WASHINGTON (Reuters) - Os Estados Unidos disseram nesta quinta-feira que lamentam profundamente a morte do prisioneiro político cubano nesta semana depois de uma greve de fome de 85 dias para exigir melhores condições na detenção. Orlando Zapata Tamayo, 42 anos, morreu na terça-feira num hospital de Havana onde estava recebendo soro intravenoso na tentativa de mantê-lo vivo, segundo a Comissão Cubana de Direitos Humanos.

Reuters |

"O governo dos Estados Unidos lamenta profundamente a morte de Orlando Zapata Tamayo e enviamos nossas condolências a sua família e também reiteramos nossa forte objeção às ações do governo cubano", disse a secretária de Estado, Hillary Clinton, a legisladores, dizendo que ele foi preso por dizer o que pensava.

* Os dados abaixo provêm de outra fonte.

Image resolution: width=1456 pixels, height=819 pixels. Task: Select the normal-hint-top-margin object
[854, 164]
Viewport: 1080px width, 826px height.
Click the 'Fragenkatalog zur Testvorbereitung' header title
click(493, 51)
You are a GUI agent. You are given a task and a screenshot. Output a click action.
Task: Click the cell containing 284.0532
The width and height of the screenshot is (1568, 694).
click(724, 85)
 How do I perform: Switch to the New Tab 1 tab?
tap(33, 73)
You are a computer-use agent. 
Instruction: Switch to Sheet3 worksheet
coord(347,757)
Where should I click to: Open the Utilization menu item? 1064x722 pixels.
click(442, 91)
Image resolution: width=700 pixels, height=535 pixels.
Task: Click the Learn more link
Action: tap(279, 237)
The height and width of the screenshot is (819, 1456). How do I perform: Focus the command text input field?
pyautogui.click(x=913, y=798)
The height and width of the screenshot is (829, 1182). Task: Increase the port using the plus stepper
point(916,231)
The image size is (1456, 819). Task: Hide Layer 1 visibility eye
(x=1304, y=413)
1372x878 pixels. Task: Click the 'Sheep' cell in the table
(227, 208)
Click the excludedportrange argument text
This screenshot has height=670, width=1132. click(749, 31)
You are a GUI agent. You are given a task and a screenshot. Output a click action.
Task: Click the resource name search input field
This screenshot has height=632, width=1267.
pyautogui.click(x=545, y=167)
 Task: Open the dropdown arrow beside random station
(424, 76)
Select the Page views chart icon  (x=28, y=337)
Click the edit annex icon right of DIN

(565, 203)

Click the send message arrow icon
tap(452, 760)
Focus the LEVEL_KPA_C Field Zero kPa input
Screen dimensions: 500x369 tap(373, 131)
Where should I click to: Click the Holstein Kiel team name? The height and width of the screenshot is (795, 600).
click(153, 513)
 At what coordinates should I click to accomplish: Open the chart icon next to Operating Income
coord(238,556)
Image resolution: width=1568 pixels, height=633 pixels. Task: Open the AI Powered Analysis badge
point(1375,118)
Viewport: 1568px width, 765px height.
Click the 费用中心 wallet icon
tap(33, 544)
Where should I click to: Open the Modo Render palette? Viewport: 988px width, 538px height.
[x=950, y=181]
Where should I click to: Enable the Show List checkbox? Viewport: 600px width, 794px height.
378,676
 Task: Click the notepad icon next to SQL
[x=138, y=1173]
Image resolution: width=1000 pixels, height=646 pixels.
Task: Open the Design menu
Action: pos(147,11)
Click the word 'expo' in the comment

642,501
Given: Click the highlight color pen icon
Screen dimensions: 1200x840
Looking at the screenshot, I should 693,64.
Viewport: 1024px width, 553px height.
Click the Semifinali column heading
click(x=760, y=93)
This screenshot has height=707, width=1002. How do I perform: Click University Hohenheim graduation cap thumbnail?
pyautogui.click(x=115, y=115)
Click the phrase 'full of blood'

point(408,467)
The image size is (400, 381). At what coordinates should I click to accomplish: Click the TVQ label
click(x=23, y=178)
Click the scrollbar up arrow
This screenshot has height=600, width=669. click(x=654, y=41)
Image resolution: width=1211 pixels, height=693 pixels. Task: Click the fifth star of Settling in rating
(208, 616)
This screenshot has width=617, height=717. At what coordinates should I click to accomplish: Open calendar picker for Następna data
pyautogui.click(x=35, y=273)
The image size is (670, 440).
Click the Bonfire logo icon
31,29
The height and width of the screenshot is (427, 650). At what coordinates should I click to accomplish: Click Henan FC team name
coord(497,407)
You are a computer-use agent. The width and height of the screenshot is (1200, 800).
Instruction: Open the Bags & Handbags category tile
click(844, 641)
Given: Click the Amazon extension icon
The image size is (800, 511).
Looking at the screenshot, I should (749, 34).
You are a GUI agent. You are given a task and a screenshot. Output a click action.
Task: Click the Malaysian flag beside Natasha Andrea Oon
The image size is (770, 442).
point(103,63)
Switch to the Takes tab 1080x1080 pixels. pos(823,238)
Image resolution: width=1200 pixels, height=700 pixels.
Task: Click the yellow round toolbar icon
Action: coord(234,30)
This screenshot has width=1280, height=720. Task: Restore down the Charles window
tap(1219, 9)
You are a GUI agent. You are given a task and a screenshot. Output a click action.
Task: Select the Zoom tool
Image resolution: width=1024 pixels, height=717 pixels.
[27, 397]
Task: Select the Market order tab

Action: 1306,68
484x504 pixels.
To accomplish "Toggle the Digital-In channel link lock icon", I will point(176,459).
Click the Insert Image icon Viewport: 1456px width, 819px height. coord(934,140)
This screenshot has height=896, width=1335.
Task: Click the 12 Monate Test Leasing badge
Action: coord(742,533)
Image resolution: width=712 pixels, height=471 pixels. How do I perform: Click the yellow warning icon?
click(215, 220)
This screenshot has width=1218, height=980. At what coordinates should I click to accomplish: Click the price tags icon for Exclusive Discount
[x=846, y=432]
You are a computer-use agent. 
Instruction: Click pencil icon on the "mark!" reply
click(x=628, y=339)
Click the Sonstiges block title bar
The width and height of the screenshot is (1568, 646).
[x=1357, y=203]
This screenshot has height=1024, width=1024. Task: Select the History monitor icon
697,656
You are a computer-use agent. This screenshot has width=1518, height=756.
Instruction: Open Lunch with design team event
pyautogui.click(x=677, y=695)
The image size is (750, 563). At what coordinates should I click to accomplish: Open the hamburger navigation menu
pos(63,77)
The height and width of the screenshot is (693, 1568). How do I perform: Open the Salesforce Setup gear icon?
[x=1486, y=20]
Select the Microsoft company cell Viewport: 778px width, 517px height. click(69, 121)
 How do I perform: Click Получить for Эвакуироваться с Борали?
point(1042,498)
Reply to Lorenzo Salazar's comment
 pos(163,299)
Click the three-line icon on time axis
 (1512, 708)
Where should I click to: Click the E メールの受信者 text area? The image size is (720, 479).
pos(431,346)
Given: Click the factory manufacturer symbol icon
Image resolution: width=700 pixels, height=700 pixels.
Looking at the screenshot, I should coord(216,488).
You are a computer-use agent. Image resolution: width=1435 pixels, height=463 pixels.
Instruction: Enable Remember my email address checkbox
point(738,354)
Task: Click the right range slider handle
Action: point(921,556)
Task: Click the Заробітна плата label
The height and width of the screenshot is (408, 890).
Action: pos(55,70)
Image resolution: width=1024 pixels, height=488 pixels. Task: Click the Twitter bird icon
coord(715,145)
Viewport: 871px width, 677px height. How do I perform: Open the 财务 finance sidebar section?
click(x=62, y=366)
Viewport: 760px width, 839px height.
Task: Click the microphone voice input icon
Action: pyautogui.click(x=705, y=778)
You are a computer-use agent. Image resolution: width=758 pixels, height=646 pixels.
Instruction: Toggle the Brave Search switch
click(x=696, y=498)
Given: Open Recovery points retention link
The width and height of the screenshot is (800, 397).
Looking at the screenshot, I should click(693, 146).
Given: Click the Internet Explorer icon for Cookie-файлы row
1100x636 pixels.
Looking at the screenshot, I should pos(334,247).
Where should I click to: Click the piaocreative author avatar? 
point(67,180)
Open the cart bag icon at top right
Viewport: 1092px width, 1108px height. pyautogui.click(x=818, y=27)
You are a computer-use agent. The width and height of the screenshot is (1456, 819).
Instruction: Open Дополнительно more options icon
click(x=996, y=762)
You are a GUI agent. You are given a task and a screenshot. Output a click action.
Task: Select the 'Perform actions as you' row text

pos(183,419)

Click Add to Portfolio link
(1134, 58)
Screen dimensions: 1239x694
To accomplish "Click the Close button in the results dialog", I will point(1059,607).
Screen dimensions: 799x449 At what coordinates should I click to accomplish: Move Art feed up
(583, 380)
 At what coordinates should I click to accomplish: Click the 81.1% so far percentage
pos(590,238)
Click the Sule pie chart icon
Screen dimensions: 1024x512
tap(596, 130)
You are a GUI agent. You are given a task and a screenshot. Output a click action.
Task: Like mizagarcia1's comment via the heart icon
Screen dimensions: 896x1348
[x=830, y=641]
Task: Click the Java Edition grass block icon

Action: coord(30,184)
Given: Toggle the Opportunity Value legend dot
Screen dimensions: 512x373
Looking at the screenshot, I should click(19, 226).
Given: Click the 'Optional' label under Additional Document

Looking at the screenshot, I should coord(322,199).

"O governo dos Estados Unidos solicitou repetidamente que ele recebesse assistência médica e infelizmente ele pagou por sua coragem e seu compromisso com a vida", disse ela.

Hillary Clinton acrescentou que esperava que a pressão dos EUA sobre o governo cubano levasse a uma libertação de todos os prisioneiros políticos cubanos.